The Ethics of Data Mining – Mediated Memory
January 9, 2010
I’m going to pose myself questions questions here rather than answer them. Self-indulgent I know, but hell its my party and I’ll cry if I want to
Digital data has some properties that could or should impact on ethics. I’m going to take a look at three of them this time;
It is non-corporeal, so possibly not as susceptible to the ravages of time as paper would be
It is transmissible, so probably not subject to physical location
It is a record of events that may be edited or erased leaving little or no evidence of those actions
The first two points are similar, in that they relate to inadvertent data loss, but relate to ethics in very different ways. The third is a very different quality.
Non-corporeality – The onwards march of time and technology makes specific media obsolete. That is as true for spoken language as it is for other media formats, but the loss of spoken languages is a large enough topic for a post on its own, so I’ll stick to physical media.

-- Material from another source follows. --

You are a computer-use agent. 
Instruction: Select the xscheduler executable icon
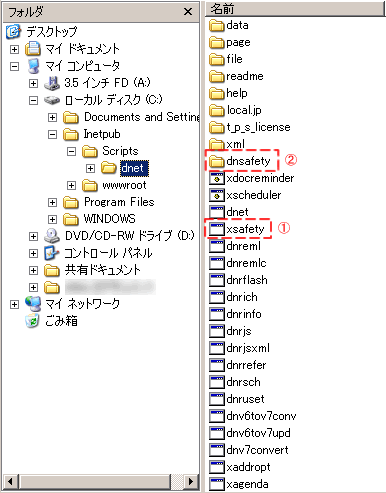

Ask yourself – ‘When did I last buy a 35mm photographic film or a 90 minute audio cassette ?”
For myself, it’d have to a decade or more, and I owned a 35mm SLR camera until 3 years ago ! I just kept a stock of old film in a box in the fridge up to its use by date, and past in some cases. Now as I climb the technology ladder I have my music CDs as reference, but don’t need to touch them as my music is transferred from device to device with no apparent loss of quality. So long as I make those steps up the ladder while technology exists to bridge the gaps no data is lost. So here comes the first question.
Do we have an obligation to keep data in its original form and format, respecting the media that it was originally hosted in, do we have an obligation to retain the information contained in the data, or is the data disposable and only the effect of the data relevant ?
In many ways the existence of the institutions of ‘the museum’ and ‘the library’ answer this question from our ancestor’s point of view. Certainly in the UK, philanthropists saw the advancement of science and the education of the masses as a moral obligation, but what about the curation of data for historical rather than scientific purposes ?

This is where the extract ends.